Mark Jacobson, the Stanford engineering professor who became the darling of the green Left by repeatedly claiming the U.S. economy can run solely on renewable energy, has threatened to take legal action against the authors of an article that demolished his claims last month in the Proceedings of the National Academy of Sciences.

The paper — whose lead author is Chris Clack, a mathematician who has worked at the National Oceanic and Atmospheric Administration and the University of Colorado and now has an energy consulting firm — received coverage in the New York Times, the Washington Post, and other outlets. … Clack’s paper went through rigorous vetting and numerous delays that lasted more than a year.
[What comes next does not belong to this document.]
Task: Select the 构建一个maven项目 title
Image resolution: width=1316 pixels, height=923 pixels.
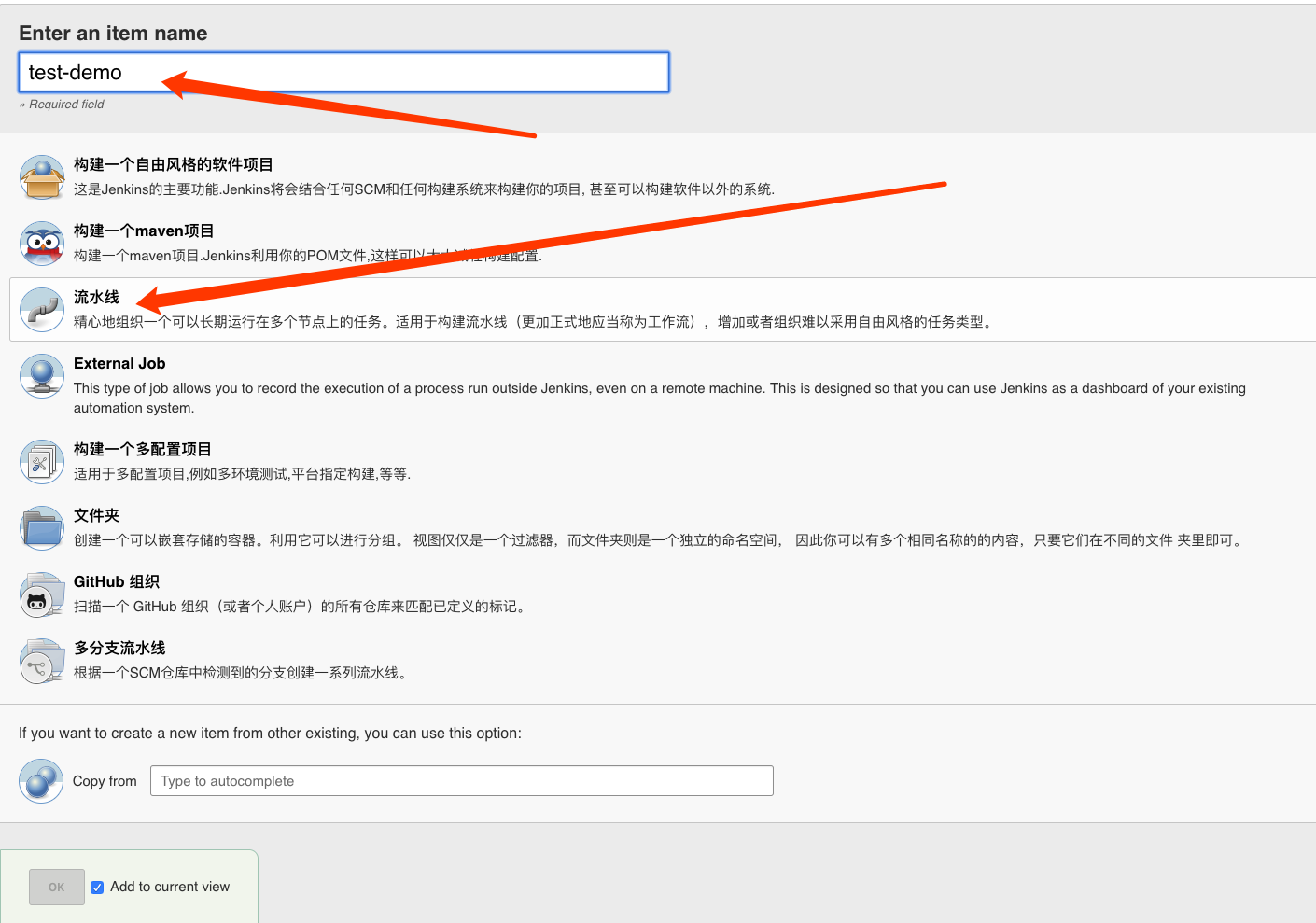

Rather than accept any of the criticisms Clack and his nearly two dozen co-authors made, Jacobson responded with tirades on Twitter, EcoWatch, and elsewhere. He claimed that his work doesn’t contain a single error, that all of his critics are whores for hydrocarbons, and that, well, dammit, he’s right. Never mind that Jacobson overstated the amount of available hydropower in the U.S. by roughly a factor of ten and claimed that in just three decades or so, we won’t need any gasoline, diesel, or jet fuel because we will all be flying to Vegas in hydrogen-powered 737s. …

… [Michael] Mann’s litigation and Jacobson’s implied threat to sue show how influential, well-funded climate scientist-activists are resorting to bully tactics to try to intimidate their intellectual antagonists. Rather than engage in civil, fact-based debate about climate change and climate policy, Mann and his fellow travelers have engaged in public smear campaigns against other scientists.